A Bosco Marengo c’è inoltre un rilevante risvolto occupazionale. Nei giorni scorsi il governo ha annunciato la chiusura di Nta (nuove tecnologie, non nucleari), entità anch’essa statale, che condivide il sito dell’ex Fabbricazioni Nucleari occupato insieme alla Sogin (combustibile atomico). Trasferendo a Saluggia i 30 lavoratori Nta, lo spazio resterà a completa disposizione della Sogin per ospitare il deposito nucleare che la stessa azienda sta allestendo, attraverso quella che gli ambientalisti definiscono «una illegittima autorizzazione del governo» e col pieno di Comune, Provincia e Regione Piemonte.

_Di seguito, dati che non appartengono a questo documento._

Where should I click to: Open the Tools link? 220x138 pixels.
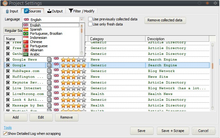[8, 128]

Gli ecologisti temono che il deposito, previsto come “provvisorio, a tempo indeterminato”, diventi “definitivo” nel linguaggio italico, trasformandosi nel tempo in una struttura sempre più grande, in un luogo inadatto ad ospitare scorie nucleari. Secondo gli ambientalisti, il deposito alle porte di Alessandria è pericoloso per l’ambiente e la salute, senza contare la possibilità di rischi accidentali: inquinamento delle falde acquifere, esplosioni, attentati, semplici incidenti.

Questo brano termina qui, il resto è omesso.